La noticia conmocionó los medios de comunicación.
Un
tranquilo profesor de matemáticas de una universidad de segundas había
asesinado a una apacible anciana con la que aparentemente no tenía ninguna
relación.
No eran
asesinos. Eran científicos, matemáticos. Estudiosos y académicos dedicados a
desentrañar la complejidad del universo en que vivían. Su mundo estaba poblado
de fórmulas algebraicas y códigos binarios.

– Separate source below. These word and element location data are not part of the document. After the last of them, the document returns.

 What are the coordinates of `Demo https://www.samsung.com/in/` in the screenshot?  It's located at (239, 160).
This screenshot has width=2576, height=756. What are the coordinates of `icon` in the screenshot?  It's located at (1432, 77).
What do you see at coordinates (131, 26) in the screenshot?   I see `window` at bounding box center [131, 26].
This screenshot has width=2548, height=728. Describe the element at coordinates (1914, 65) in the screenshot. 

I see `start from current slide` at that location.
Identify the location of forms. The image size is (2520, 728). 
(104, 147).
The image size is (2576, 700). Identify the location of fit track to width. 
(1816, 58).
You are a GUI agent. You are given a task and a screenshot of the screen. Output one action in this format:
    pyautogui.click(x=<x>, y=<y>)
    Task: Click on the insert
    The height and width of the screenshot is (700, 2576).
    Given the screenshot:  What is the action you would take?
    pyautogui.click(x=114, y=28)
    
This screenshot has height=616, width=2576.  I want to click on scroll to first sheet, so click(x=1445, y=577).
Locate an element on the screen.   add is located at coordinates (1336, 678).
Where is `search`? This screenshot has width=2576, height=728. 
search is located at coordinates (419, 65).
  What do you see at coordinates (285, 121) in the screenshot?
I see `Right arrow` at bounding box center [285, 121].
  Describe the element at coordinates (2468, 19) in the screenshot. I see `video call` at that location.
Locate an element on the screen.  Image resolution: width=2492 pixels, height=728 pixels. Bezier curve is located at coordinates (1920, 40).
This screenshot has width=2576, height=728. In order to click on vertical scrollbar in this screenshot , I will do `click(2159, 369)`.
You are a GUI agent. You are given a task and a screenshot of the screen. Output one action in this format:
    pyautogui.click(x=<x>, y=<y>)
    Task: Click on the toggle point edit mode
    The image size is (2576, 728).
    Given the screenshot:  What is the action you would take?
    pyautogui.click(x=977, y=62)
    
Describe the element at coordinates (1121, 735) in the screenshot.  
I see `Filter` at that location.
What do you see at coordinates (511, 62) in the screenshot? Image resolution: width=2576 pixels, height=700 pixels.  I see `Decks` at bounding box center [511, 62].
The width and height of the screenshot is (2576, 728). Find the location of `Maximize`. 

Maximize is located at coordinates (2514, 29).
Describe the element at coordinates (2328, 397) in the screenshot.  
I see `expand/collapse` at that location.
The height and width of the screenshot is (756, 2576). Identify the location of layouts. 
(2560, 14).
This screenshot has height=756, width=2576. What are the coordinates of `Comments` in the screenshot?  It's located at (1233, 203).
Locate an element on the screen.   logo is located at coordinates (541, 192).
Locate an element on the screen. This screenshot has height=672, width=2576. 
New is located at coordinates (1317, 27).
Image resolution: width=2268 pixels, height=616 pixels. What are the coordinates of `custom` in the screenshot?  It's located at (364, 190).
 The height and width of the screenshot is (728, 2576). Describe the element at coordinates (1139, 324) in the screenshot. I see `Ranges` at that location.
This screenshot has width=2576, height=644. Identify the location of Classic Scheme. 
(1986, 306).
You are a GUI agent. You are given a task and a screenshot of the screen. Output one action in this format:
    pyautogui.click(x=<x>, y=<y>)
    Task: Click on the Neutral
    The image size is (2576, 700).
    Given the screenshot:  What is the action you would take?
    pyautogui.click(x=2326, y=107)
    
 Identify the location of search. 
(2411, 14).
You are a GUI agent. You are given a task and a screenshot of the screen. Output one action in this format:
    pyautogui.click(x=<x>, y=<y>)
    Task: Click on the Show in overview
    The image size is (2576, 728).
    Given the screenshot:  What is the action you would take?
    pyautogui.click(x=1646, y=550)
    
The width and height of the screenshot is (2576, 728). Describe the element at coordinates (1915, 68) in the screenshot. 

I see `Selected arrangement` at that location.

Pero sobre ellos había recaído una
responsabilidad terrible.
El futuro entero
de la raza humana estaba en sus manos.
EL ASESINATO DE
LA SEÑORA GARCÍA
(parte 1 de 4)
—Pero…, nosotros no somos asesinos —dijo Abel, casi
con un gemido.
La frase martilleaba incesante en la mente de Romualdo
Tamal. Las palabras del retraído becario sonaban una y otra vez en sus oídos,
machacándole sin piedad y persiguiéndole sin descanso como sanguijuelas aladas
llenas de dientes y aguijones. No dejaba de escucharlas desde que vio en la
distancia a la señora García, esa misma mañana, y empezó a seguirla. Hacía ya
varias horas de ello y desde entonces las palabras de Abel no dejaron de
retumbar en su cabeza.
No, ellos no eran asesinos. Eran científicos,
matemáticos. Estudiosos y académicos dedicados a desentrañar la complejidad del
universo en que vivían. Eran teóricos, ni siquiera investigadores de campo. Su
mundo estaba poblado de fórmulas algebraicas y códigos binarios. Pero sobre
ellos había recaído una responsabilidad terrible. El futuro entero de la raza
humana estaba en sus manos. Romualdo sintió que la nausea que lo atormentaba
desde la mañana se intensificaba sin piedad. Agarró con fuerza el escalpelo que
escondía en el bolsillo del gabán, la hoja de la cuchilla a salvo en su
caperuza de plástico rígido. El sudor hizo que la palma de la mano resbalase
sobre la metálica superficie del utensilio.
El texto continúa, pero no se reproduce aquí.